Toward the end of the call, Chambers used a golf analogy to describe the strength Cisco has shown financially compared to its competitors.

"Chuck, you and I are playing on the 18th hole, and we're five strokes ahead of our competitors, who are in the woods looking for their balls," he said.

Chambers also said he has been "humbled" to have led Cisco for 20 years, and said that Robbins will love his new job.

"Chuck, enjoy the moment," he said. "You're going to be a fantastic CEO."

Chambers also broke another of his "cardinal rules" by commenting on Wednesday's rumors that Cisco might be looking to acquire security technology developer FireEye.

When asked about Cisco's merger and acquisition strategy, Robbins responded that the company continues to leverage its go-to-market, scale and channel strategies for growth, and that it has done well with its 2012 acquisition of networking solution developer Meraki.

Chambers then said, without mentioning FireEye by name, "We don't comment on acquisitions that haven't been announced, but I wouldn't count on the one that you may be hearing about today."

Cisco reported third fiscal quarter 2015 revenue of $12.14 billion, more than 5 percent up from 2014's third quarter $11.55 billion.

On a GAAP basis, Cisco reported earnings of $2.44 billion, up 11.9 percent from $2.18 billion it reported last year. On a per-share basis, earnings reached 47 cents, up from last year's 42 cents.

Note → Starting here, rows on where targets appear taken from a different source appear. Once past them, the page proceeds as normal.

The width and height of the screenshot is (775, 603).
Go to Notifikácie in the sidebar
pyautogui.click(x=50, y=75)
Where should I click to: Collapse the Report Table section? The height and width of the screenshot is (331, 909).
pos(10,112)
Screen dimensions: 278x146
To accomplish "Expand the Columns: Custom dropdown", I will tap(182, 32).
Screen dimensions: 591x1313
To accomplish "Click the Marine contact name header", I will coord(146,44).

Earnings on a non-GAAP basis were reported at $2.80 billion, up more than 6 percent from the $2.64 billion reported in the third fiscal quarter of 2014. The company also reported 54 cents per share on a non-GAAP basis, up from last year's 51 cents per share. The results beat analyst consensus non-GAAP expectations of 53 cents per share.

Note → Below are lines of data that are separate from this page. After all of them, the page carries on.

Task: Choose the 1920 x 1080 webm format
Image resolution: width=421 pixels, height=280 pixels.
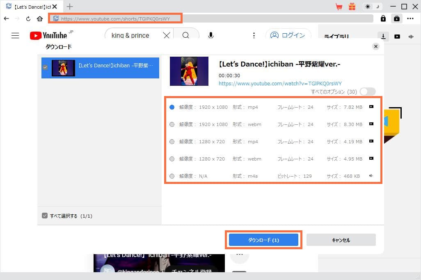Action: click(x=172, y=124)
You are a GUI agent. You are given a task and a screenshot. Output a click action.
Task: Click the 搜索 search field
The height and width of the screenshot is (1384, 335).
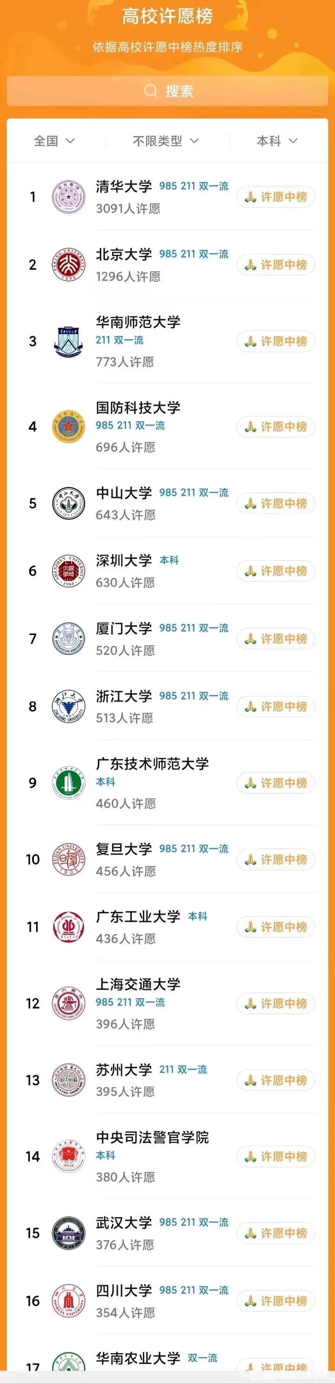[x=167, y=91]
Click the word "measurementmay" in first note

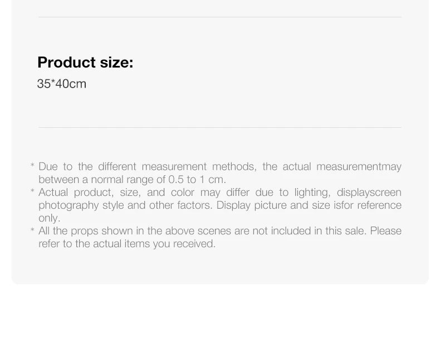coord(359,166)
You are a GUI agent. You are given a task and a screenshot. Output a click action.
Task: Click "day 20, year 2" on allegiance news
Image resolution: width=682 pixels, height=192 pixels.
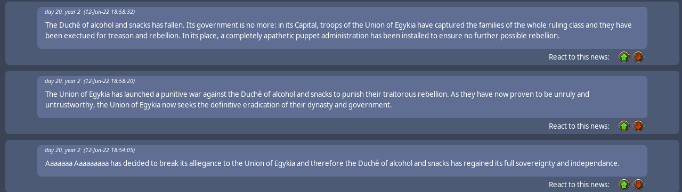pos(62,150)
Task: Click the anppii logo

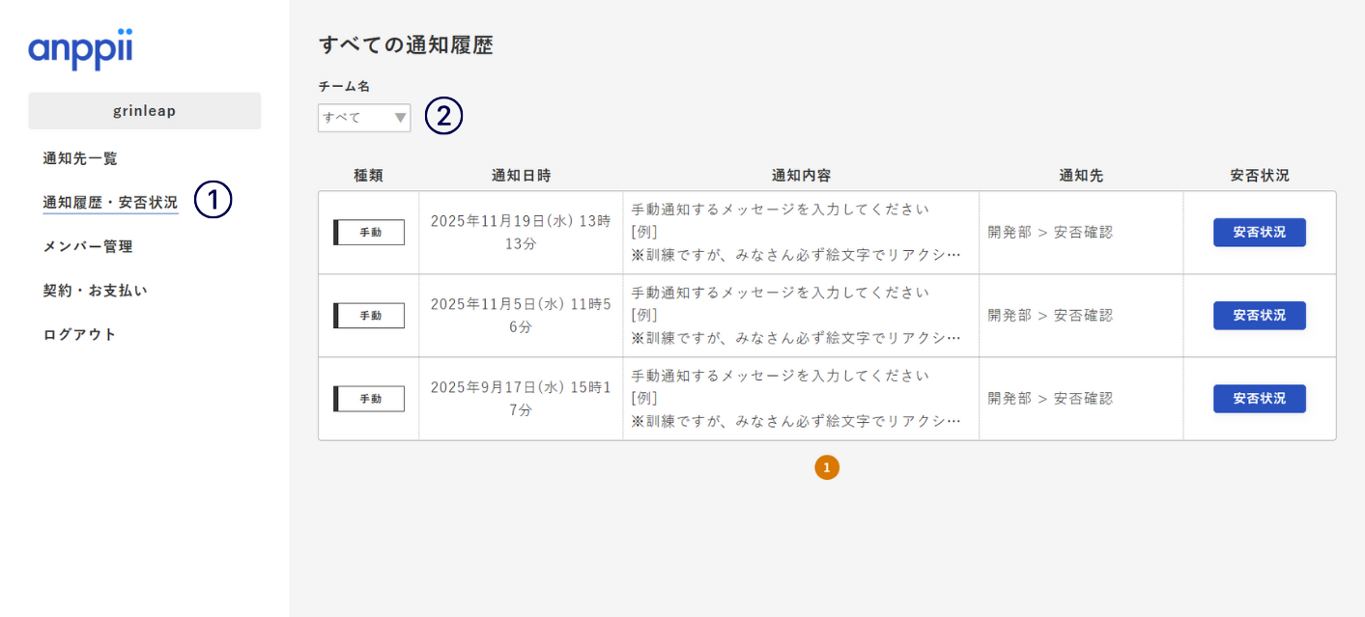Action: coord(80,50)
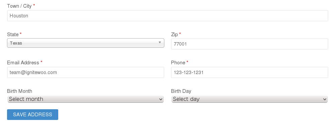Click the Phone label text
The height and width of the screenshot is (127, 333).
[178, 63]
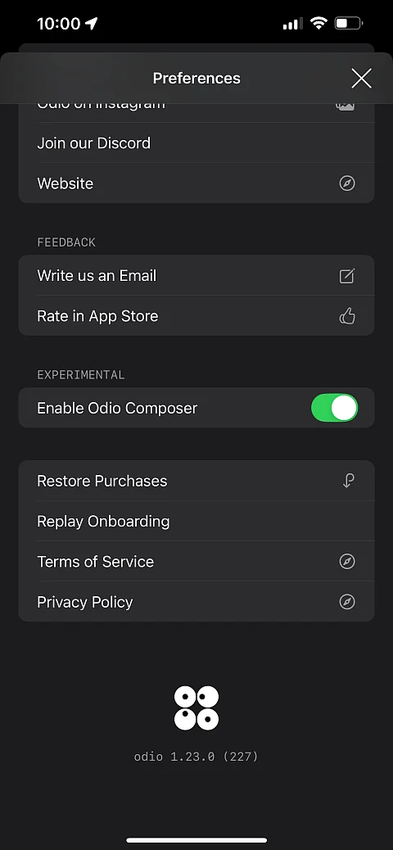
Task: Select Replay Onboarding
Action: [197, 521]
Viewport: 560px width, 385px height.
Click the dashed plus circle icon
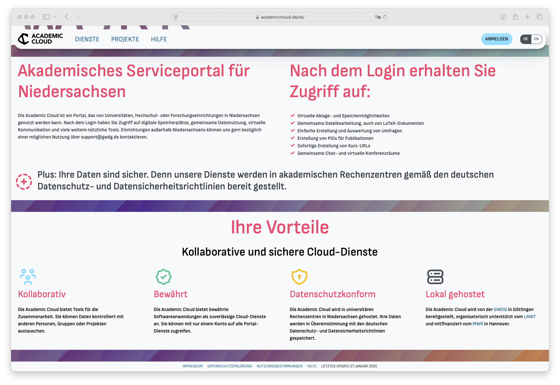(24, 181)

For the U.S. market, Cisco reported total revenue for the quarter up 2 percent. Excluding the service provider business, Cisco's U.S. enterprise sector revenue rose 21 percent over last year, commercial revenue rose 11 percent, and public sector revenue rose 10 percent.

However, the U.S. service provider revenue fell 17 percent year-over-year, compared to a worldwide drop of 11 percent, Chambers said.

The number of $1 million-plus deals in the U.S. rose 60 percent in the third quarter compared with last year, while the average deal size rose 30 percent, Chambers said. "In the enterprise, the shift from solutions to outcome is continuing."

On a product basis, switching products accounted for 29 percent of total revenue, and rose 6 percent over last year. Next-generation routing revenue rose 4 percent, collaboration rose 7 percent, data center rose 21 percent, wireless rose 9 percent, security rose 14 percent, and services rose 3 percent.

Service provider video revenue fell 5 percent, and other products' revenue fell 24 percent, compared with 2014.

The growth in data center revenue was driven by strength in the Cisco UCS business, Chambers said. Cisco UCS is on a $3 billion revenue run rate, and has been adopted by more than 43,800 customers, he said.

Cisco is also seeing continued growth in the converged infrastructure market in partnerships with VCE and FlexPod, and is off to a good start with its latest partnership, the VersaStack solution combining UCS with IBM storage, he said.

On the cloud side, Chambers cited Cisco's new OpenStack managed services bundle and a recent partnership with Microsoft Azure as evidence of his company's growing strength in the market.